3483Fermer3485
Kevin KoflerLe 03/09/2018 à 01:24
Zerosquare (./3482) :
1) Donc HSTS n'est pas implémenté correctement dans ton navigateur préféré. CQFD.
Le concept de logiciel libre signifie de toujours laisser le dernier choix à l'utilisateur, quoique dise la spécification.

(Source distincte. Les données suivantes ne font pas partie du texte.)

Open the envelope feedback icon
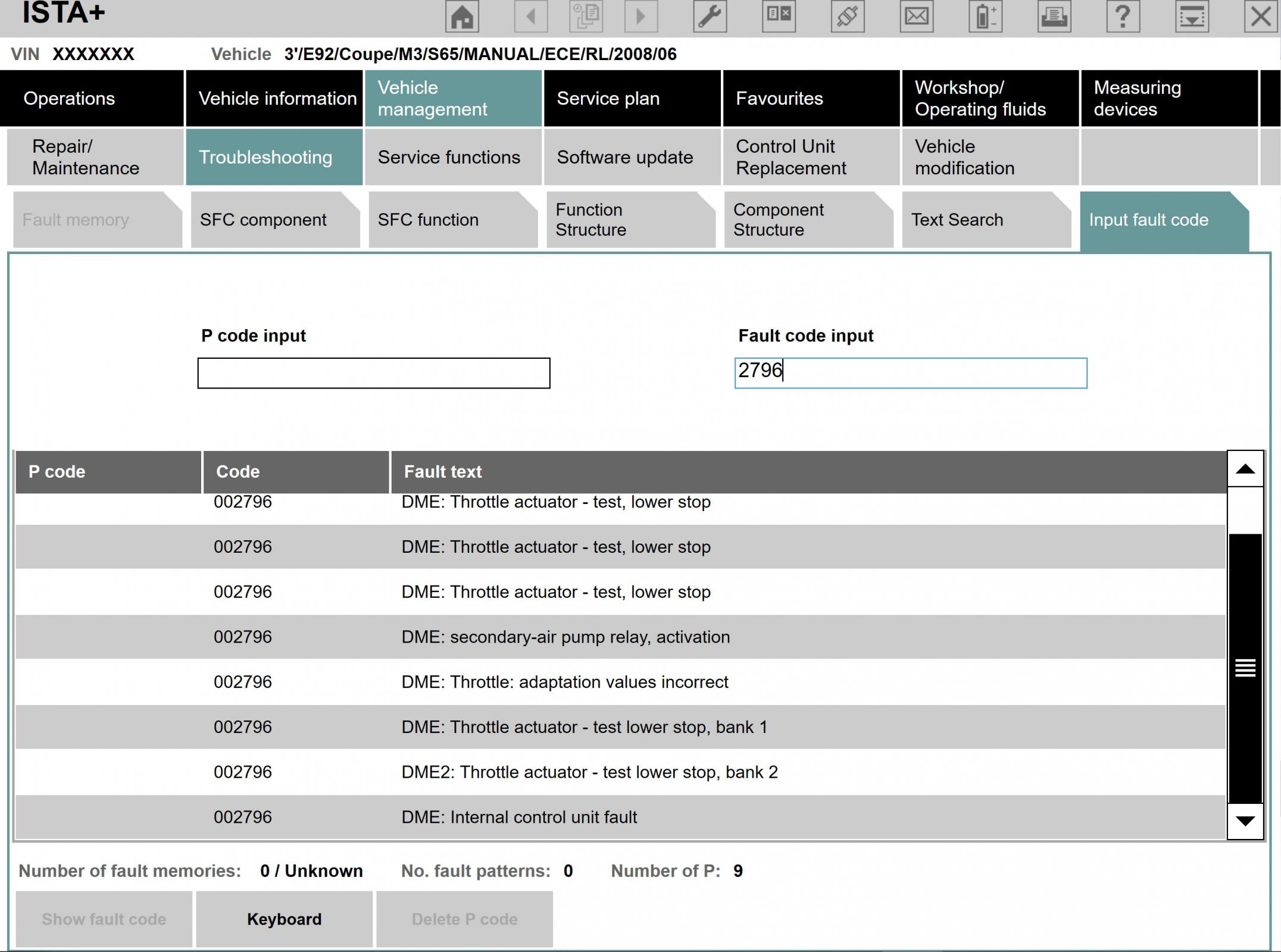 tap(917, 16)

2) Un certificat invalide est déjà une situation anormale, et ça l'est encore plus sur un site qui utilise HSTS. Si ça se produit, c'est que :
- soit celui qui gère le site n'a pas fait son boulot, et c'est lui qu'il faut blâmer
- soit quelqu'un est en train de faire une attaque man-in-the-middle, et dans ces cas-là tu n'as vraiment pas intérêt à ignorer l'avertissement
… soit le navigateur décide arbitrairement de refuser les certificats d'une CA très répandue qui a racheté plusieurs marques très populaires. roll

Et en ce qui concerne le MITM, il existe des entreprises où tout le trafic HTTP et HTTPS est obligatoirement scanné par le proxy et où tu ne peux donc pas te connecter en HTTPS sans MITM. (Le firewall bloque les connexions directes.) Si le navigateur ne te permet pas d'accepter le certificat bidon du proxy, il est inutilisable dans ces entreprises.